I chose to rent from Mr. Hugo after some positive recommendations, which was a good choice. The distances between wineries were much further than I’d anticipated and I only made it to four locations, but they were diverse and offered a good overview of the wine making culture in Mendoza.
My first stop was the Rutini vineyard and museum, which has an eclectic collection of wine making tools spanning over 100 years. It was, however, one of the more expensive wineries at 50 Argentina pesos (about US$10), and it only included a tasting of one wine.
I then made my way to Entre Olivos, where the tour is rather unimpressive but the tasting session is incredible. They have a wide variety of jams, tapenades, oil and vinegar, and flavored liqueurs and they let you go back as much as you like (except for the liqueur).
I wanted to visit Trapiche next, the largest winery in Argentina, but they only offered tours at 2:00, 3:00 and 4:00, which did not fit into my schedule. So I made my way to Tempus Alba, which has a self-guided tour for those who hadn’t made reservations and a lovely tasting session of three self-selected wines for 30 Argentine pesos. I befriended an American couple here, who bought me a full glass of Malbec, and at this point I was a bit concerned about getting back on my bike!
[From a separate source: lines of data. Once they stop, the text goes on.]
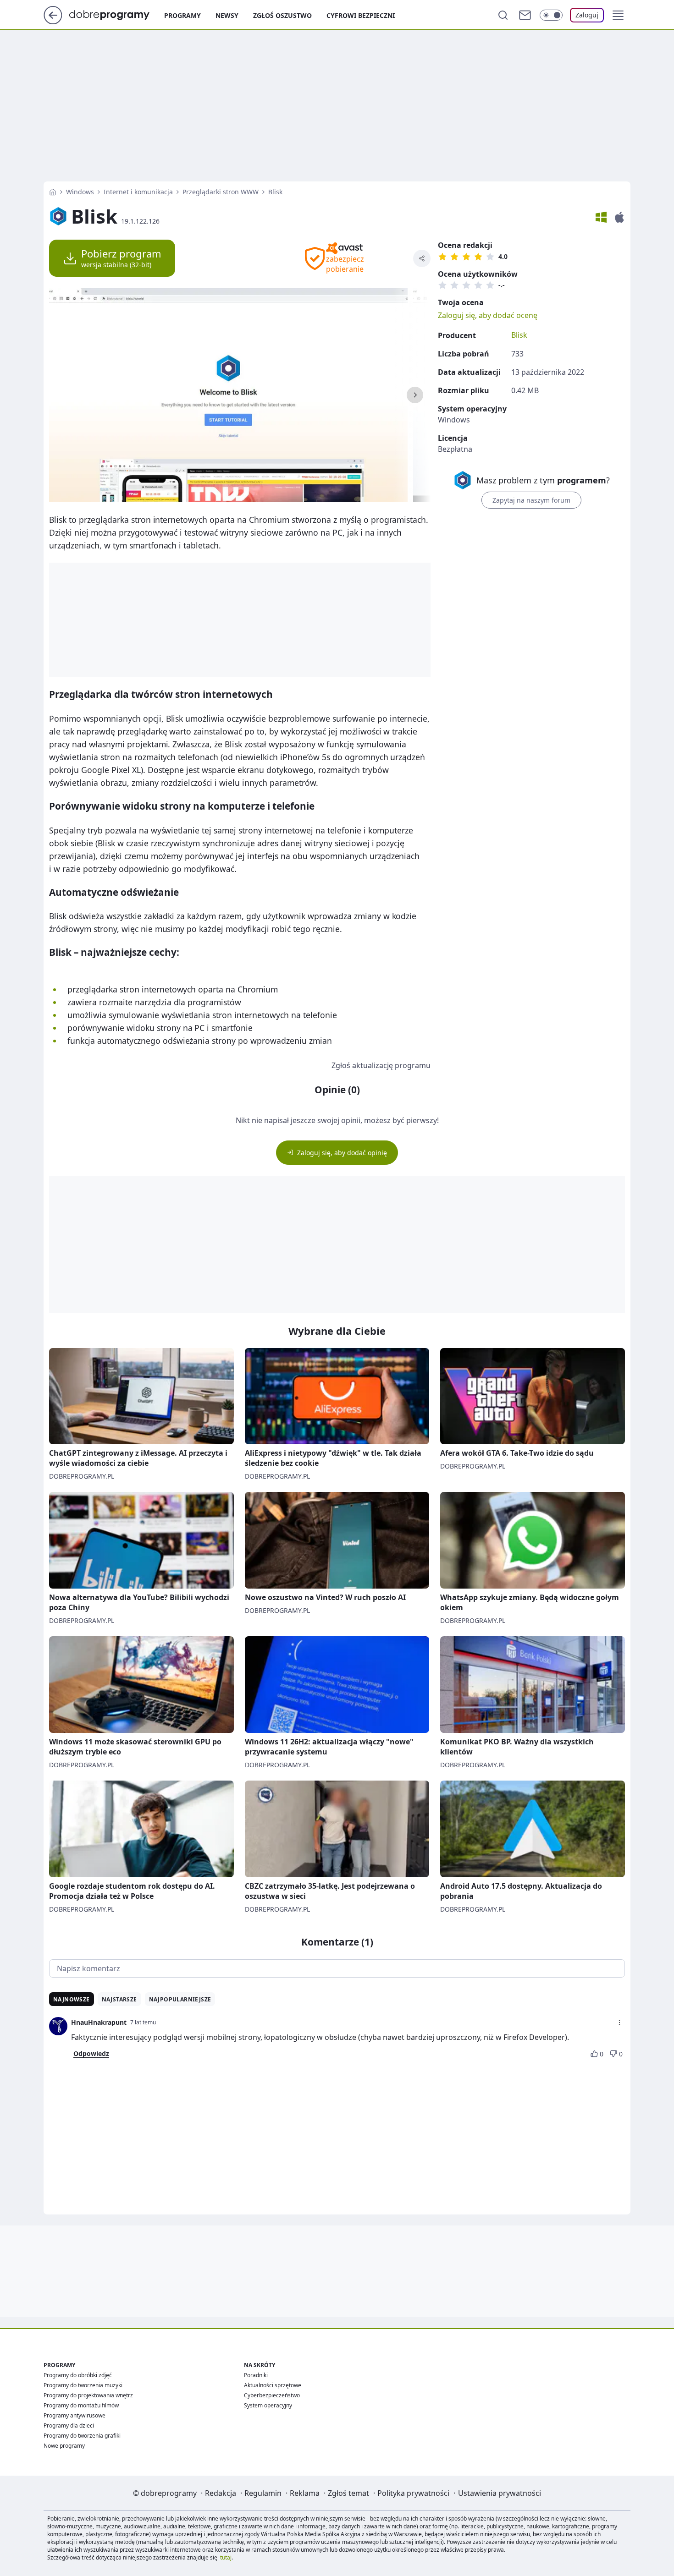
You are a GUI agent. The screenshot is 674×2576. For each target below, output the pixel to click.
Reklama (305, 2493)
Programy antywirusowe (74, 2415)
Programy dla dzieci (69, 2425)
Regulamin (263, 2493)
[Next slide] (415, 395)
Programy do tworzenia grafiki (82, 2435)
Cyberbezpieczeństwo (272, 2395)
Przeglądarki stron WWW (220, 191)
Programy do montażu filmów (81, 2405)
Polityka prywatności (413, 2493)
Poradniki (256, 2375)
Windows (80, 191)
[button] (618, 15)
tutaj (226, 2557)
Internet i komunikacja (138, 191)
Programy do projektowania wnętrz (88, 2395)
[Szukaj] (503, 15)
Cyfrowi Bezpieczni (360, 15)
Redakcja (220, 2493)
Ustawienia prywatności (499, 2493)
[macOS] (619, 217)
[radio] (442, 256)
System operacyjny (268, 2405)
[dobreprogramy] (116, 14)
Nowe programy (64, 2446)
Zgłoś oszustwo (282, 15)
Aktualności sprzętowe (272, 2385)
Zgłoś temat (348, 2493)
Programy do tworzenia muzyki (83, 2385)
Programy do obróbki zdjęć (78, 2375)
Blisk (519, 335)
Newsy (226, 15)
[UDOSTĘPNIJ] (422, 258)
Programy (182, 15)
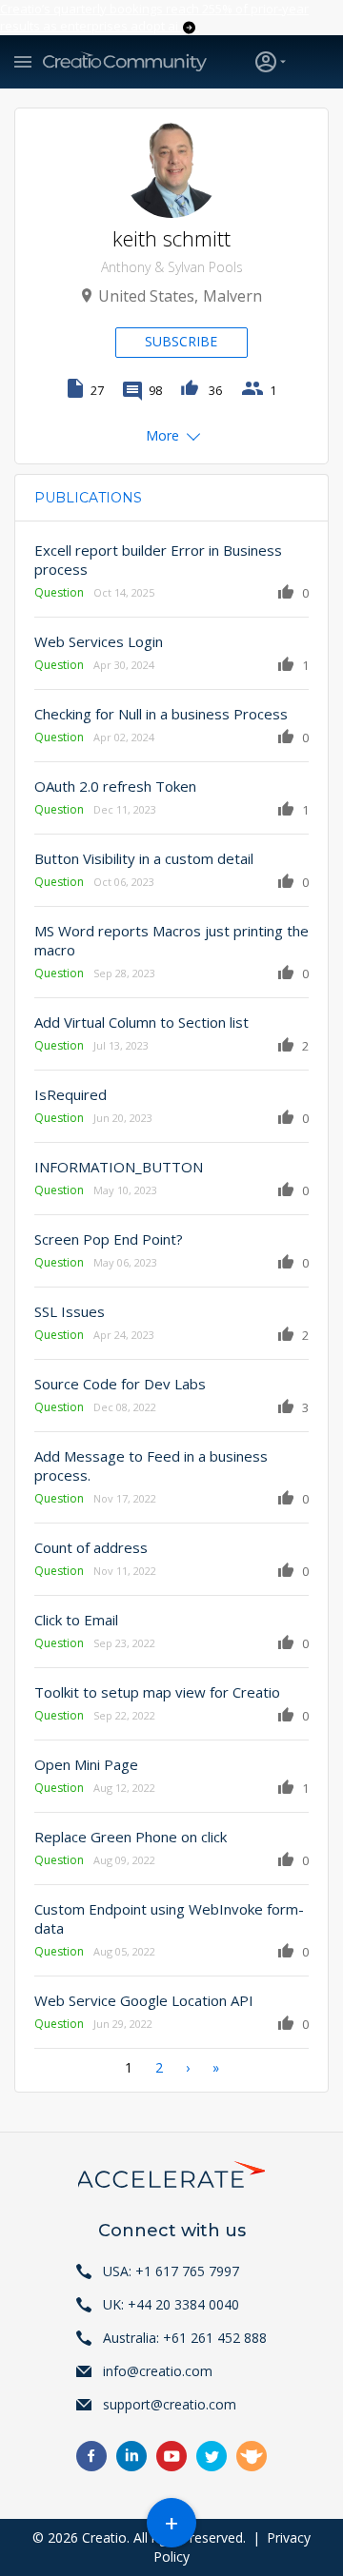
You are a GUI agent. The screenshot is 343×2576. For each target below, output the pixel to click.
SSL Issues (69, 1311)
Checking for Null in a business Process (161, 713)
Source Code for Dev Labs (120, 1383)
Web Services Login (98, 641)
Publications (88, 497)
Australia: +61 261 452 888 (185, 2338)
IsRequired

I decided to stick it out for one more vineyard: Bodega Familia Di Tommaso, one of the oldest vineyard in Argentina. This was the most laid back of the tastings I attended and they had four wines to sample. To be perfectly honest, between the wine and the full day of tours in Spanish, I couldn’t pay that much attention to what the guide was saying. But the vineyard and distillery were perfectly quaint as opposed to the industrial feel of the other wineries.